WHAT YOU HAVE TO DO:
Identify every line in the records below that contains the word "button", and copy each of those lines.

STORED DATA:
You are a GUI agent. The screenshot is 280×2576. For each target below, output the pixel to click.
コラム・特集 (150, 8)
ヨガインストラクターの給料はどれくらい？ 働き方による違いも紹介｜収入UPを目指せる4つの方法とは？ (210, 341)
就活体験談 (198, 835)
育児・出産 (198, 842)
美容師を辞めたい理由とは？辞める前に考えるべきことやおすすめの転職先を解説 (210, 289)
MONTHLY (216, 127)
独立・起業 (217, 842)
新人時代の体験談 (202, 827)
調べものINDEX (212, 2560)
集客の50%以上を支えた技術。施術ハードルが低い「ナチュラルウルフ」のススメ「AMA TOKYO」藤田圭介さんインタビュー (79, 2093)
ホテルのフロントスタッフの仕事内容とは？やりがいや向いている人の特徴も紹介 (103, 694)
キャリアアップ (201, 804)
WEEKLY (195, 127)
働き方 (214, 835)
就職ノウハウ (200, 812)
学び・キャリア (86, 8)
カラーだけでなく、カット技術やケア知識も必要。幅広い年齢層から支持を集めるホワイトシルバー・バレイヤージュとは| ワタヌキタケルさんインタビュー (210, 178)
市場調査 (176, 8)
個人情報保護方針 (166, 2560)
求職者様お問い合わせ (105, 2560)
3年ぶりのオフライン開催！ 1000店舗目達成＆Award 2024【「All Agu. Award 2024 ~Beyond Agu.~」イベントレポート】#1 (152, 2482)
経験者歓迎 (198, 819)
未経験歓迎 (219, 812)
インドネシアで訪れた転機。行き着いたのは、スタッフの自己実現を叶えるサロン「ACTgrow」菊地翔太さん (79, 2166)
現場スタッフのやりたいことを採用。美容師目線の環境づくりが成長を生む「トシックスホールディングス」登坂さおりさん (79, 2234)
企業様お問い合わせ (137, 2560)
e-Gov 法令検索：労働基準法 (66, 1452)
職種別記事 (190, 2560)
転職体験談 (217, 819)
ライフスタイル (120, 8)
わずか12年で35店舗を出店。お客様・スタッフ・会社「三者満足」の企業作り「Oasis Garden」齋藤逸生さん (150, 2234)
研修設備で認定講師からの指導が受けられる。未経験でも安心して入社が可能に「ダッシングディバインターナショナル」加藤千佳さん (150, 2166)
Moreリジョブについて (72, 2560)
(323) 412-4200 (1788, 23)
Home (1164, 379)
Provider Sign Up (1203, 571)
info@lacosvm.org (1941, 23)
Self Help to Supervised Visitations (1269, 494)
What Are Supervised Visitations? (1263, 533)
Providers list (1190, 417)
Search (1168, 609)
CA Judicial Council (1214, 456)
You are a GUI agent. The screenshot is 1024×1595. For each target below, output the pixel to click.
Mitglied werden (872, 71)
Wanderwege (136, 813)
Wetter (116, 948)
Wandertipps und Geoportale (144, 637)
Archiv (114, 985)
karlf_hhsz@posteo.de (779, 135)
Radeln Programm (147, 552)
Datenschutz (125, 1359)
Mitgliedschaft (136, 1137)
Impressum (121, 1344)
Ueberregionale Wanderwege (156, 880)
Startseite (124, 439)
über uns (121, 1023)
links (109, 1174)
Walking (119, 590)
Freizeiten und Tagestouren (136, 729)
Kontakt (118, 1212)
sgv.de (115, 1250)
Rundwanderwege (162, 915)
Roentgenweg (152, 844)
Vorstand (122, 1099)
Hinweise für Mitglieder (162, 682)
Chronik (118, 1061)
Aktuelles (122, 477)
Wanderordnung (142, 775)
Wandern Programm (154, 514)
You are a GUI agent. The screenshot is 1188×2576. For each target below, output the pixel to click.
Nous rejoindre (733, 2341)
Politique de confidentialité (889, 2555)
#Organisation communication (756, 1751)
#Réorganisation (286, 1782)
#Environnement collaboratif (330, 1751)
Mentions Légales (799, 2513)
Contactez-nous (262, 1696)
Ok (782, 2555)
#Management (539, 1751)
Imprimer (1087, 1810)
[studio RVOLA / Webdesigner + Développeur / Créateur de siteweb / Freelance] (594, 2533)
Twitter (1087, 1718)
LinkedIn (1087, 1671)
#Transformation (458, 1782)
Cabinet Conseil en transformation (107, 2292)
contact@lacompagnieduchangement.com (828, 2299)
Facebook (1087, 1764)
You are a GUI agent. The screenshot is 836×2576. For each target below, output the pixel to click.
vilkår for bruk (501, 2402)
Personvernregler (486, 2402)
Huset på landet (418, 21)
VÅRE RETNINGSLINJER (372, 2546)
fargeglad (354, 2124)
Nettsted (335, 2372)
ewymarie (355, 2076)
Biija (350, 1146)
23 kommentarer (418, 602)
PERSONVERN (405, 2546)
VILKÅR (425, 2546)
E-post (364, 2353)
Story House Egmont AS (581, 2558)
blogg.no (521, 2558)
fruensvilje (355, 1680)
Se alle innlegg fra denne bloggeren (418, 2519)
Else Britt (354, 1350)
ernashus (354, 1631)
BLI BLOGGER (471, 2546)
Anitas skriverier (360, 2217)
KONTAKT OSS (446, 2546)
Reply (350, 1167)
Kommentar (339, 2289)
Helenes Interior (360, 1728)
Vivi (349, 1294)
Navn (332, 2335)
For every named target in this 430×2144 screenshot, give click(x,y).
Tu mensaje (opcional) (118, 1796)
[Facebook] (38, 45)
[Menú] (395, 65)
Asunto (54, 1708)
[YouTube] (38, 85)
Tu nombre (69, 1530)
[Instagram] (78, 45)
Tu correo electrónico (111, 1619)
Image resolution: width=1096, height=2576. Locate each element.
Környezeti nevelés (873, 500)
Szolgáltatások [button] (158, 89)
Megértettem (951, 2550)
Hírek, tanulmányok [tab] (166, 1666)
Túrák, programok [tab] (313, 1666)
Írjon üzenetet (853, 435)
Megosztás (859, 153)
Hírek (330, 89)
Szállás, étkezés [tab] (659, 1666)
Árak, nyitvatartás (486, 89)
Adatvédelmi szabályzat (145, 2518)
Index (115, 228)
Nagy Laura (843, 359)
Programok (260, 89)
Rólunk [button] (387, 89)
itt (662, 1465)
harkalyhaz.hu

OUTPUT FOR THIS TASK:
Szolgáltatások [button] (158, 89)
Rólunk [button] (387, 89)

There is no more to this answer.